My first question was WTF China?

Here’s the thing. No one is the villain in their own story so its worth trying to understand what they thing this will achieve. Somewhere in China a group of people thought that this was a good idea and signed off on it.

Why expose this data?

China has a debt problem. Merrill Lynch estimated that China had roughly $14 billion in bond defaults in 2018, nearly triple the number in 2017.

Publicity Department of the Communist Party of China (CPC) Central Committee, the Supreme People’s Court, and the China Banking Regulatory Commission (CBRC), told authorities to complete provincial-level online platforms by the end of this year and to make the public aware of these websites within two years. — Xinhua 2017–10–10

So representatives from the government, the courts and the banks think this is a good idea.

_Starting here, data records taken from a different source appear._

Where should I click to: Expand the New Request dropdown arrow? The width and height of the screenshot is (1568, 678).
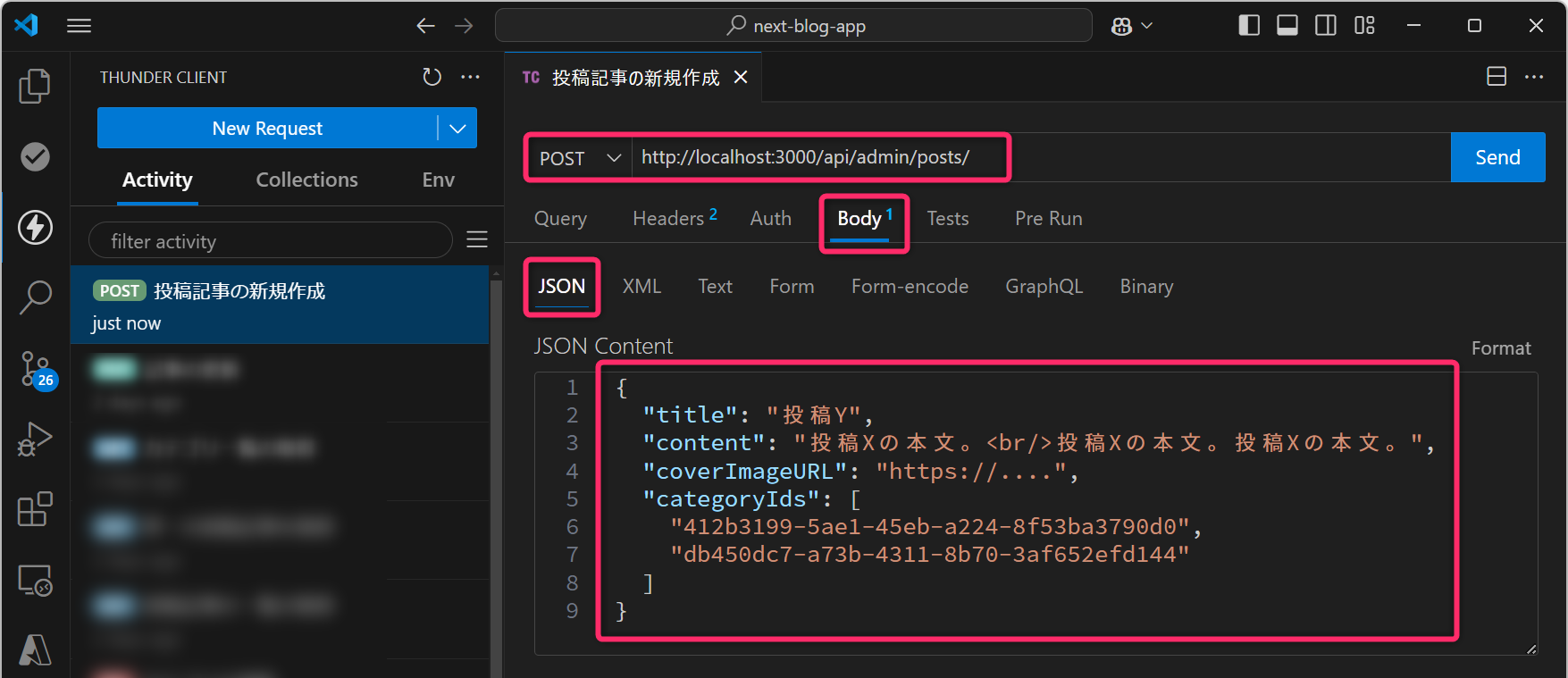pos(457,129)
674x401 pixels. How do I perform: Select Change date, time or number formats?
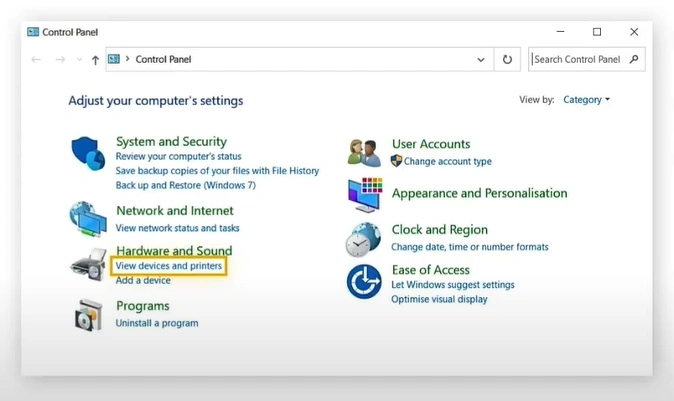coord(469,247)

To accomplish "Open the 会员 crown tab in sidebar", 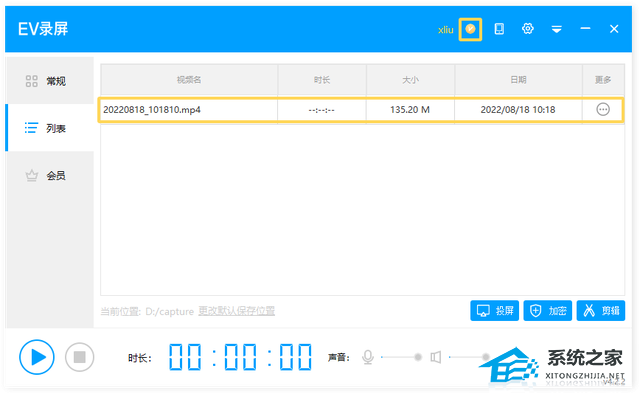I will tap(50, 176).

The court exposes the debtor’s information through the program. People are able to whistle blow on debtors that are buying non essential items. What sort of spending is worthy of being reported isn’t clear.

Presumably you increase your Good Citizen Score if your report on a debtor’s.

It is unclear what information is shared in the app that allows other citizens to report on the debtors. It has been suggested that this could include name, national id number and photos but I couldn’t find anything official to confirm.

“It’s a part of our measures to enforce our rulings and create a socially credible environment,” - a spokesman of the court.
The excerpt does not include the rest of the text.